EXERCISE AIM:
In the data below, which lines hold the word "computer"? Copy them.

EXCERPTED DATA:
◆ ◆ ◆ ◆ ◆
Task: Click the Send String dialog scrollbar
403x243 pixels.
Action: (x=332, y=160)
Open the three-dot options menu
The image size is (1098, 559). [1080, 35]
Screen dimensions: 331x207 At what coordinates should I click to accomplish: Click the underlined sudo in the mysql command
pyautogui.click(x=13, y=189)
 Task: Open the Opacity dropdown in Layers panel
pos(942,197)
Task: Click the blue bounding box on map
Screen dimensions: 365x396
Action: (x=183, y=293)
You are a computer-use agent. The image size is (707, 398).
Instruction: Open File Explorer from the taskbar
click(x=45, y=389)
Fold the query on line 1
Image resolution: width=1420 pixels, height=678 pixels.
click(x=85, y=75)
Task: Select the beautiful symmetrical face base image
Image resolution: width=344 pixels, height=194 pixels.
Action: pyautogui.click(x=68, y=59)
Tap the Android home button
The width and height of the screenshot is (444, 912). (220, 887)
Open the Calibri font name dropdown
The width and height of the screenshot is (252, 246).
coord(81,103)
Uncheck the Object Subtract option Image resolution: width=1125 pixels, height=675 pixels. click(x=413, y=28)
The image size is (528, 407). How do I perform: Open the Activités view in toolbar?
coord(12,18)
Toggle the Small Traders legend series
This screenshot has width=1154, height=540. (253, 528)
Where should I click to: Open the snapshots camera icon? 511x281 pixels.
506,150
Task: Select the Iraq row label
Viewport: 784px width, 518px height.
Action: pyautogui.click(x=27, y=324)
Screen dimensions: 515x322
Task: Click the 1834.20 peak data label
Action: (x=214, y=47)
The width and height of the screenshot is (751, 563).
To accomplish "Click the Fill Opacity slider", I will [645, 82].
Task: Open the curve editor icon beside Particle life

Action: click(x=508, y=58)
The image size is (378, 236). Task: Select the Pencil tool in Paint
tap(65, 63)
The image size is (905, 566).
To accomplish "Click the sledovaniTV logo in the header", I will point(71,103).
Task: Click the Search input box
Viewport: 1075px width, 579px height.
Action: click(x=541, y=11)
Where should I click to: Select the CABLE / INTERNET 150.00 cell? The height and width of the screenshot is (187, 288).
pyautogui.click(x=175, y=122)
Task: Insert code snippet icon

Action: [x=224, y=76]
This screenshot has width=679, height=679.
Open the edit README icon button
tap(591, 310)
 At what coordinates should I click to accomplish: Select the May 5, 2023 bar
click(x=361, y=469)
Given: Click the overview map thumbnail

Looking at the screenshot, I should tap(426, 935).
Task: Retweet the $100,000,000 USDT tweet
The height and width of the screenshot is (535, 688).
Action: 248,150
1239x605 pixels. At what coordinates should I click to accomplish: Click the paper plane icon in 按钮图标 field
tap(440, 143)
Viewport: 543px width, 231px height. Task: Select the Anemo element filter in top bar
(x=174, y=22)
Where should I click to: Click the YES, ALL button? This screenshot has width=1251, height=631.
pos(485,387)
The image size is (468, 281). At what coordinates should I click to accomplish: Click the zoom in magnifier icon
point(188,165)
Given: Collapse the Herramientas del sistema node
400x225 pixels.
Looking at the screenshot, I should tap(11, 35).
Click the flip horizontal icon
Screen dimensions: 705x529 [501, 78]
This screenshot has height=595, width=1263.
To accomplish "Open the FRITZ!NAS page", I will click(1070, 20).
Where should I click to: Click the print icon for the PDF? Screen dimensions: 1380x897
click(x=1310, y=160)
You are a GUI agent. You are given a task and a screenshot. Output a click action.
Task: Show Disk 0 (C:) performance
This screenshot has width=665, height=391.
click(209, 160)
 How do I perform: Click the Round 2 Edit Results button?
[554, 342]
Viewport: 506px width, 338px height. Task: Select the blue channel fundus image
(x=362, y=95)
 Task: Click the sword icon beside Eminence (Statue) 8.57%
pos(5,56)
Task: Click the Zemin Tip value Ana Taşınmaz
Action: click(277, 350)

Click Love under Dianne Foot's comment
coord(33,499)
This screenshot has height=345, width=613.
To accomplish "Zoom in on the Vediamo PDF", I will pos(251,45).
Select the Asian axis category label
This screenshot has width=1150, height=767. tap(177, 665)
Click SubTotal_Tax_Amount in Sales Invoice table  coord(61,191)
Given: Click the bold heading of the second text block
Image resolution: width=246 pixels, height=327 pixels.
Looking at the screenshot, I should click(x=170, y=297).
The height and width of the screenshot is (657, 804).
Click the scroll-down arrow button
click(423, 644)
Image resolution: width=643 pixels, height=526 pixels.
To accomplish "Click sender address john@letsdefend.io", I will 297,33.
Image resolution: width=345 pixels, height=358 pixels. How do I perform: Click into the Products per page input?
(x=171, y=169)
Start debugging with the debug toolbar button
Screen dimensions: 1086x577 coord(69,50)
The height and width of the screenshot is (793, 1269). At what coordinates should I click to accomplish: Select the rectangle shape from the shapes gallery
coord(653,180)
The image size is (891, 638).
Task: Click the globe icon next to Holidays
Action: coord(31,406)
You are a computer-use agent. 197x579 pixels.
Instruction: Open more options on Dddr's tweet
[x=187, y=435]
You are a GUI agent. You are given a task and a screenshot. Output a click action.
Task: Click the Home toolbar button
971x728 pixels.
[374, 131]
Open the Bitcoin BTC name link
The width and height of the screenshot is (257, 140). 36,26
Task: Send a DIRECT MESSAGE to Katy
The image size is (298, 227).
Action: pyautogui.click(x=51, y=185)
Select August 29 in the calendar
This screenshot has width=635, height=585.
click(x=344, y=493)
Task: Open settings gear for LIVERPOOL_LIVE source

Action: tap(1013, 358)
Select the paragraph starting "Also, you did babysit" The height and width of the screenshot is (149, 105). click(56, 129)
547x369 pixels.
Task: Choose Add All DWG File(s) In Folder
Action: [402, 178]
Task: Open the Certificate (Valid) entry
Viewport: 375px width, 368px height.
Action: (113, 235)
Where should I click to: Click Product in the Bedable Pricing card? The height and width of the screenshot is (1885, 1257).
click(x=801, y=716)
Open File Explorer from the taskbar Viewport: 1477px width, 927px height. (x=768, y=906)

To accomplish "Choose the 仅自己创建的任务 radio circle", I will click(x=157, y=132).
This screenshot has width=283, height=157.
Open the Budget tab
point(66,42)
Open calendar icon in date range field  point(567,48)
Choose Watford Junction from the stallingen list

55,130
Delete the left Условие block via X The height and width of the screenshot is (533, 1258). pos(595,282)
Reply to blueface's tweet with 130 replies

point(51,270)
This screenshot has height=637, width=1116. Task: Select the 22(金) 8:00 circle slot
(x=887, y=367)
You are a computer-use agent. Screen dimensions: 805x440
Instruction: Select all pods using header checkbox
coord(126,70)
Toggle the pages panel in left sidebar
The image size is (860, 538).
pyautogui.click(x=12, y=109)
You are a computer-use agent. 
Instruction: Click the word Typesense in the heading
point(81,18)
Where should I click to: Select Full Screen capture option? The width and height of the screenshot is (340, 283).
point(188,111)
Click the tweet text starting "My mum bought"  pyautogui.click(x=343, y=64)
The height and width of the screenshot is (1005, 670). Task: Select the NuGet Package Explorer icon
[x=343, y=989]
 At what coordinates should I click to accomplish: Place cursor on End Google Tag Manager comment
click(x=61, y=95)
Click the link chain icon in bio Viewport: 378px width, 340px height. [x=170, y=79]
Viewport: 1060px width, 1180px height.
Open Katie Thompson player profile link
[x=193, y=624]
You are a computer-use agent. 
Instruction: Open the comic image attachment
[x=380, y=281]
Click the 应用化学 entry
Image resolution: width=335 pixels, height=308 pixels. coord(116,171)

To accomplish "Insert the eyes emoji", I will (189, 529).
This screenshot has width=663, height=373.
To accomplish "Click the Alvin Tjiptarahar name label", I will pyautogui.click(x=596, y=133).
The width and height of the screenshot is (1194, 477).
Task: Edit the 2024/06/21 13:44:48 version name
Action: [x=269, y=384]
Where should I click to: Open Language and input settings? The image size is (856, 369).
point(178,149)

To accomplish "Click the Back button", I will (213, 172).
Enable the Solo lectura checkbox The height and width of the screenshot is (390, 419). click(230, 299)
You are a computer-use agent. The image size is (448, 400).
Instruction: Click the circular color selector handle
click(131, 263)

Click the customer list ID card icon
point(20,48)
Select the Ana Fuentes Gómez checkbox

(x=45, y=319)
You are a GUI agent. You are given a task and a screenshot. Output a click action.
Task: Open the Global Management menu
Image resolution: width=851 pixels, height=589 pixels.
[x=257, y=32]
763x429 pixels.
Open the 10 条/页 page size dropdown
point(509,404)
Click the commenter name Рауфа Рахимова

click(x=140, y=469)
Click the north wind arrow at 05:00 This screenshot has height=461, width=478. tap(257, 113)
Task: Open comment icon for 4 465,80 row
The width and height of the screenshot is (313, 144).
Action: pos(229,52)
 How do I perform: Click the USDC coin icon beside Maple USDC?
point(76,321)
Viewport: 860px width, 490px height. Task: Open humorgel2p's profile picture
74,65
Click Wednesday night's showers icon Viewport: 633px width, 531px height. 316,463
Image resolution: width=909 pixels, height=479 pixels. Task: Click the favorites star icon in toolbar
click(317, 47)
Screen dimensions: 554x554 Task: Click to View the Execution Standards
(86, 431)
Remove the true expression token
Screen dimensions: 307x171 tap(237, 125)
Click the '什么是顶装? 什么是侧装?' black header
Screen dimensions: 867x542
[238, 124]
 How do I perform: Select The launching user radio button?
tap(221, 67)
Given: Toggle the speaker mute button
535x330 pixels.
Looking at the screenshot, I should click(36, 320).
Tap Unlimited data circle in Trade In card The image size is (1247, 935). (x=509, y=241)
◆ ◆ ◆ ◆ ◆
EXPECTED ANSWER:
You are a computer-use agent. The image size is (707, 398).
You are a computer-use agent. 197x579 pixels.
You are a computer-use agent. Screen dimensions: 805x440
You are a computer-use agent. 
You are a computer-use agent. 
You are a computer-use agent. The image size is (448, 400).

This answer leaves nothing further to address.